This is a huge difference, but where does it come from? Of course, in the
class
variant, there are initializer assignments, there is a constructor
.
But on the other hand we don’t need the function
keyword as often. Is this
really responsible for 290 bytes difference in gzipped code?

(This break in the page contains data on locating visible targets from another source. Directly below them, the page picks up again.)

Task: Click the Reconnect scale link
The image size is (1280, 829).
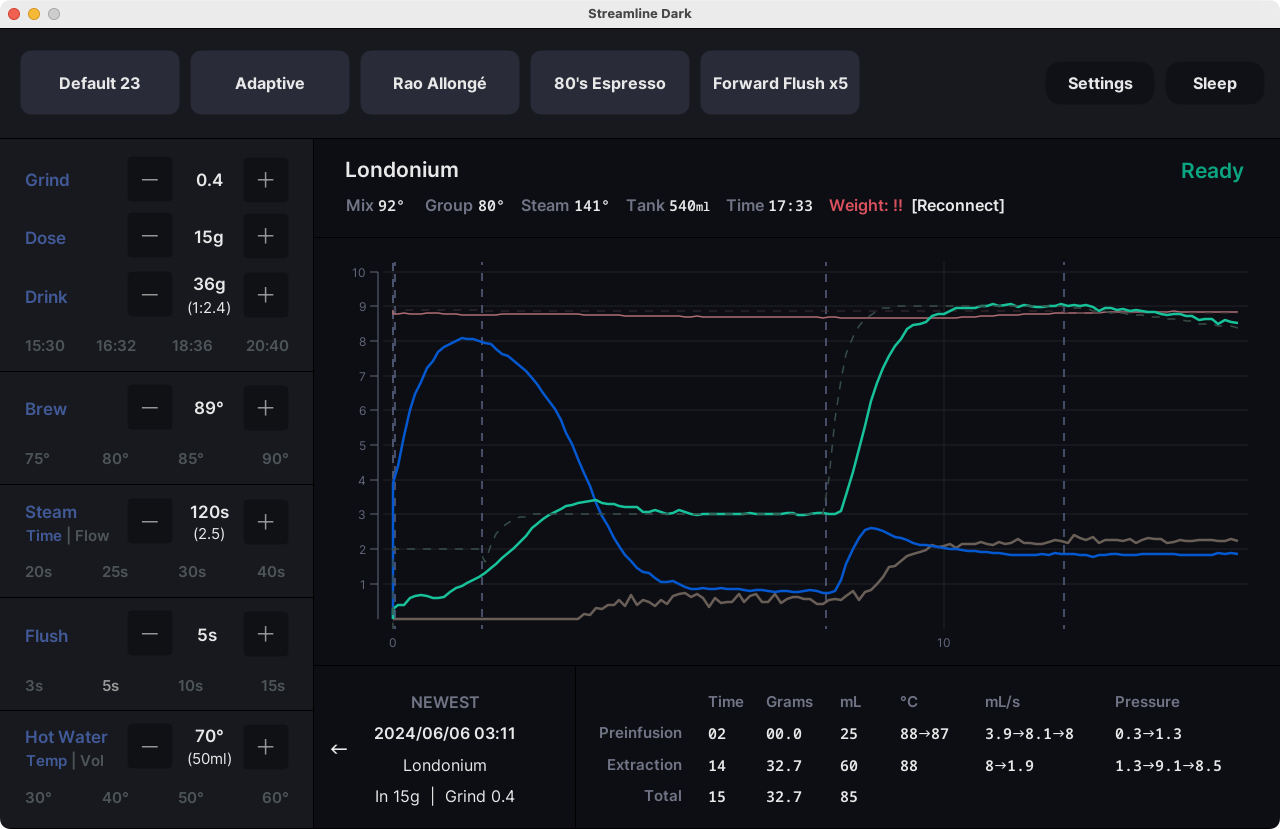Action: (x=957, y=205)
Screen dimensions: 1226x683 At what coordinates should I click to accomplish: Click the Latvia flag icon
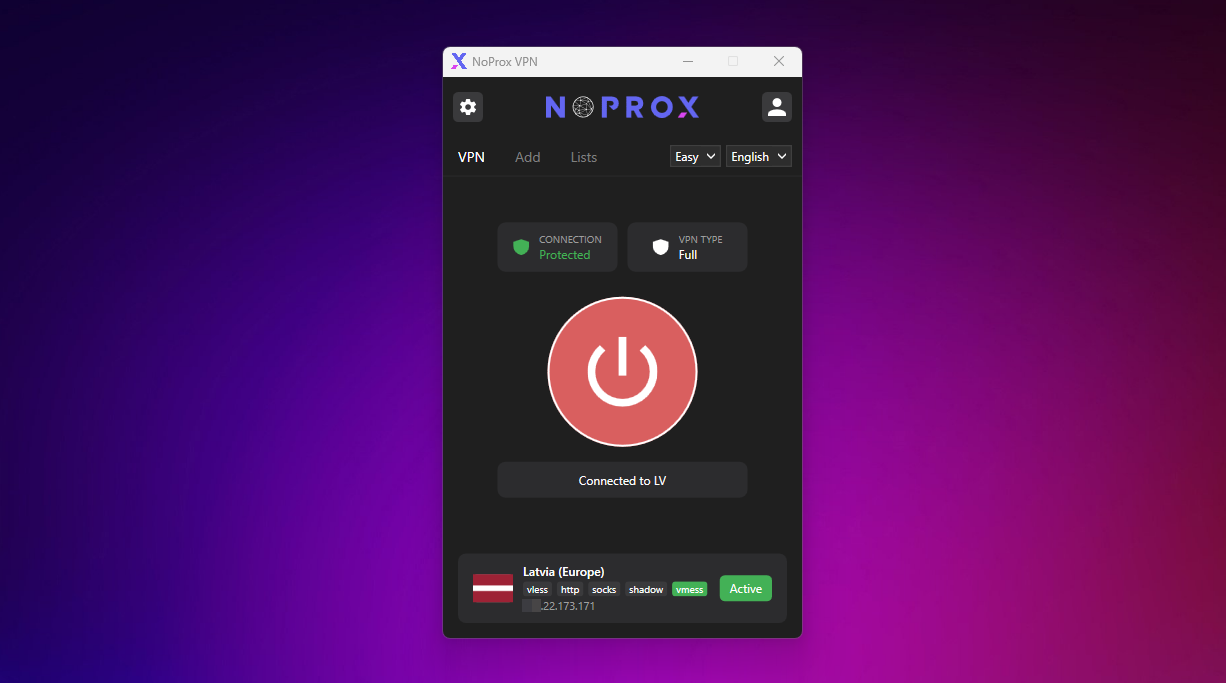[x=493, y=589]
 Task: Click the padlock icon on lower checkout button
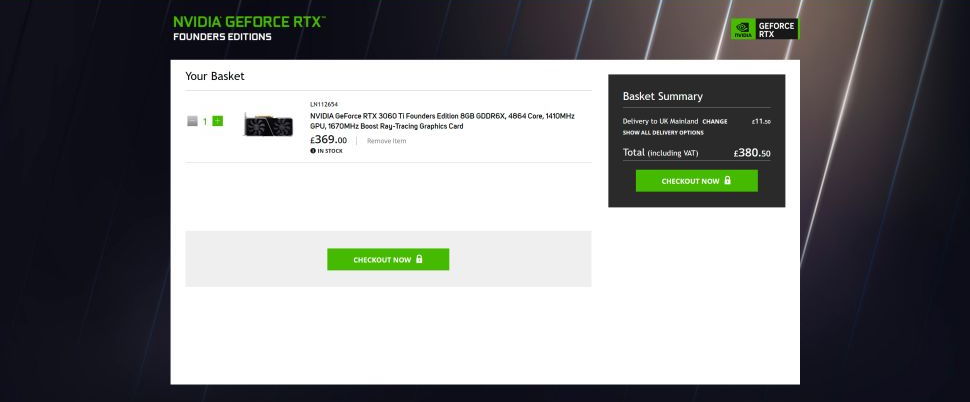coord(419,259)
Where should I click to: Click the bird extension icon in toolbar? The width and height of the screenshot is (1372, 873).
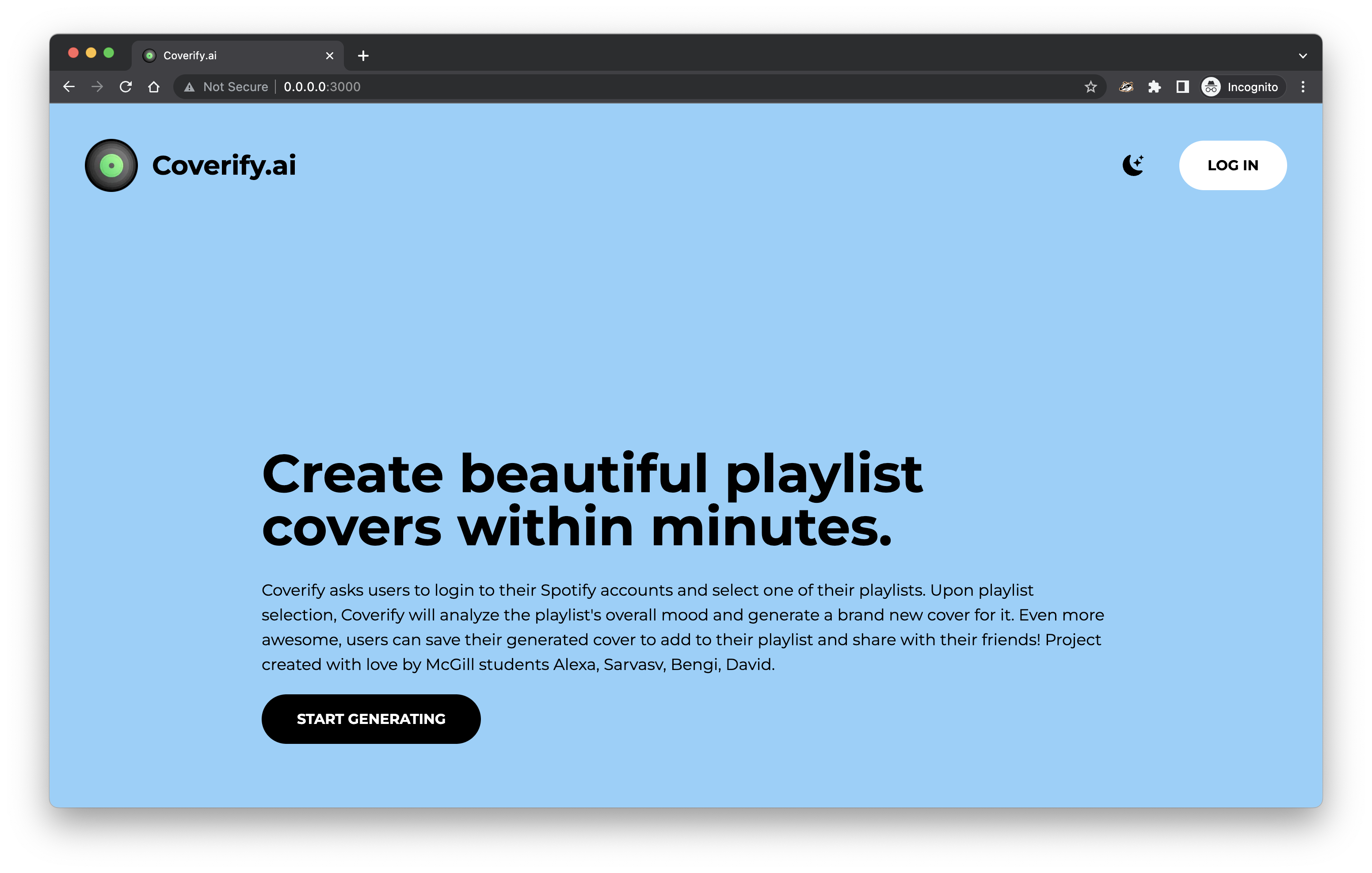coord(1125,87)
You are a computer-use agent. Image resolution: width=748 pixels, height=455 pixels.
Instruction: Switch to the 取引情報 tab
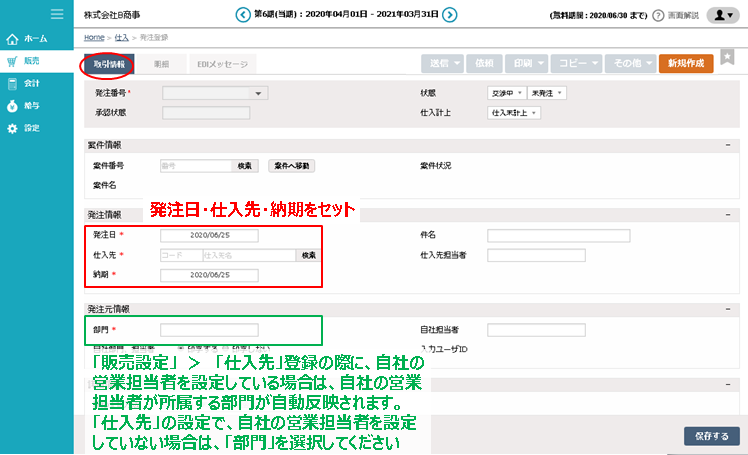coord(109,63)
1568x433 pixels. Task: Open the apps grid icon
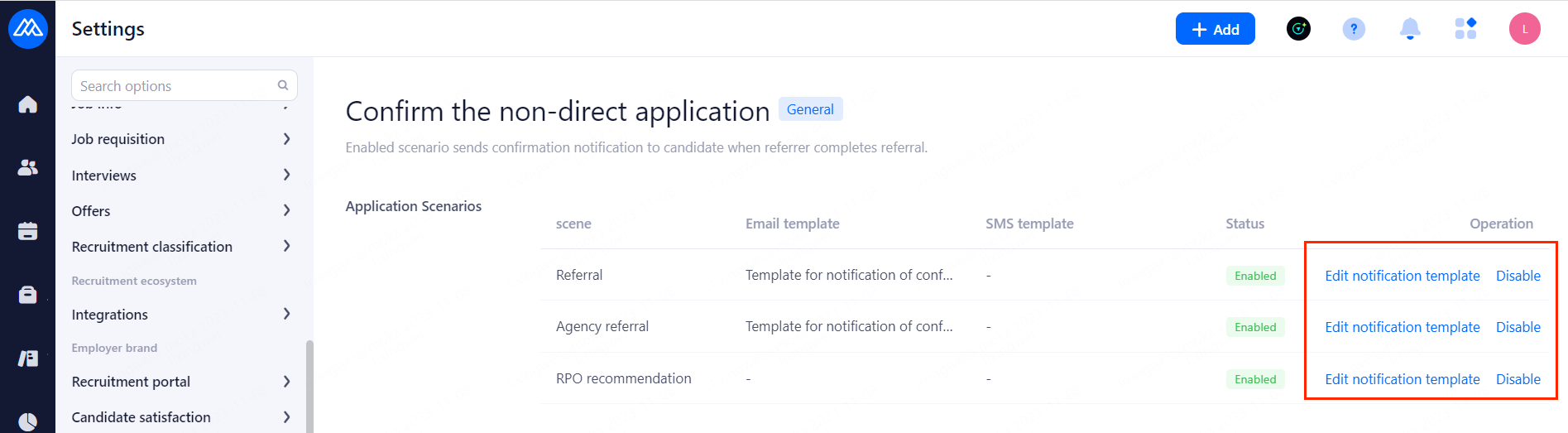coord(1465,29)
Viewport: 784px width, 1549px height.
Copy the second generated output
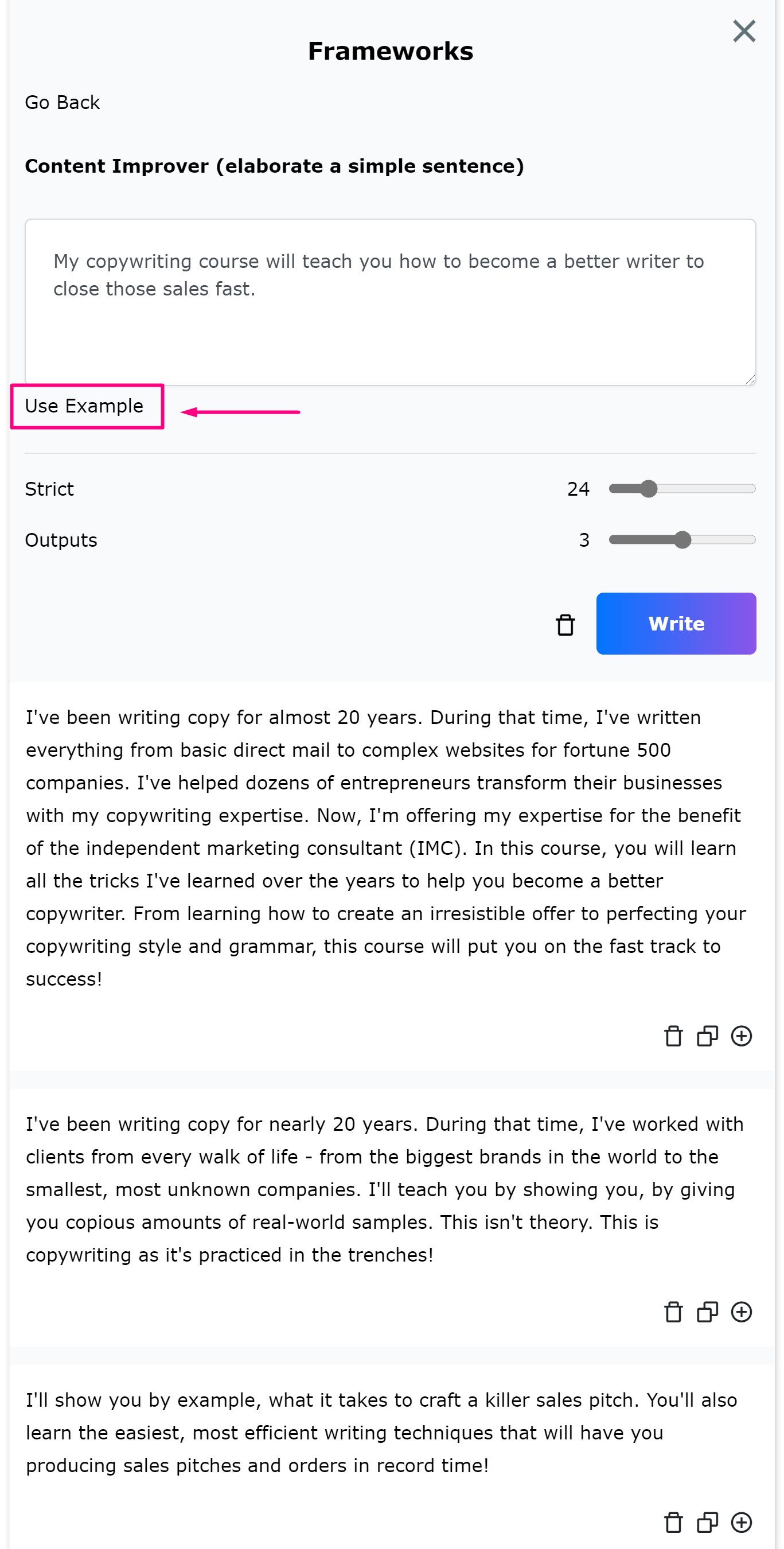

Let’s have a look at the generated code.
Private fields, WeakMaps, define class fields
The generated, minified ES6 module code for the class
variant looks like this.
const q = {
done: !0,
value: void 0,
};
var x, l, m, p, g, S, y, T;
class z {
constructor(t, n, r) {
h(this, g);
h(this, y);
h(this, x, void 0);
h(this, l, void 0);
h(this, m, void 0);
h(this, p, void 0);
f(this, x, n), f(this, p, 0), f(this, l, V(t)), f(this, m, r);
}
[Symbol.iterator]() {
return this;
}
next() {
const t = this.nextToken();
return t == null ? q : { done: !1, value: t };
}
nextToken() {
if (i(this, p) >= i(this, x).length) return null;
const t = w(this, g, S).call(this);
f(this, p, i(this, p) + t.text.length);
const n = i(this, m).createToken(t);
return (
t.rule.push && i(this, l).push(t.rule.push),
t.rule.pop && i(this, l).pop(),
t.rule.next && i(this, l).next(t.rule.next),
n
);
}
}
(x = new WeakMap()),
(l = new WeakMap()),
(m = new WeakMap()),
(p = new WeakMap()),
(g = new WeakSet()),
(S = function () {
try {
return i(this, l).current.nextMatch(i(this, x), i(this, p));
} catch (t) {
throw t instanceof R ? new Error(w(this, y, T).call(this, t)) : t;
}
}),
(y = new WeakSet()),
(T = function (t) {
const { line: n, column: r } = i(this, m).currentLocation,
o = t.expectedTokenTypes.map((c) => "`" + c + "`").join(", ");
return `Syntax error at ${n}:${r}, expected one of ${o} but got '${t.foundChar}'`;
});
There are some interesting parts of code here:
-
In the constructor, all assignments are wrapped with a mysterious
h
function. This is actually defined at the very top of the file and readsvar i = (e, t, n) => ( k(e, t, "read from private field"), n ? n.call(e) : t.get(e) ), h = (e, t, n) => { if (t.has(e)) throw TypeError("Cannot add the same private member more than once"); t instanceof WeakSet ? t.add(e) : t.set(e, n); }, f = (e, t, n, r) => ( k(e, t, "write to private field"), r ? r.call(e, n) : t.set(e, n), n );
Turns out, this code is inserted by Vite or TypeScript (I don’t know which), because I used
#
to create private fields and methods (e.g.#nextMatchOrSyntaxError()
). -
Another irritating observation is the use of
WeakMap
andWeakSet
in my class, although I never usedWeakMap
andWeakSet
in my actual code.
I decided that I don’t need the “private field” checks, because I don’t expose
the class itself externally, so I used my own convention and replaced all #
with _
(e.g. _nextMatchOrSyntaxError()
).
This reduces the bundle size from 2.4k to 2.15kb gzipped and also gets rid
of the other WeakMap
instances. However, the constructor calls a mysterious
a
-function now:
class b {
constructor(t, n, r) {
a(this, "_string");
a(this, "_states");
a(this, "_tokenFactory");
a(this, "_offset");
(this._string = n),
(this._offset = 0),
(this._states = T(t)),
(this._tokenFactory = r);
}
}
which is defined at the top as
var x = Object.defineProperty;
var m = (e, t, n) =>
t in e
? x(e, t, { enumerable: !0, configurable: !0, writable: !0, value: n })
: (e[t] = n);
var a = (e, t, n) => (m(e, typeof t != "symbol" ? t + "" : t, n), n);
This is actually a
TypeScript feature
introduced in TypeScript 3.7 and activated per default in 4.2.4. It uses
Object.defineProperty
to define public class fields. The reason the changelog
states is that “there is an extremely strong chance that public class fields
will be standardized differently” than thought before.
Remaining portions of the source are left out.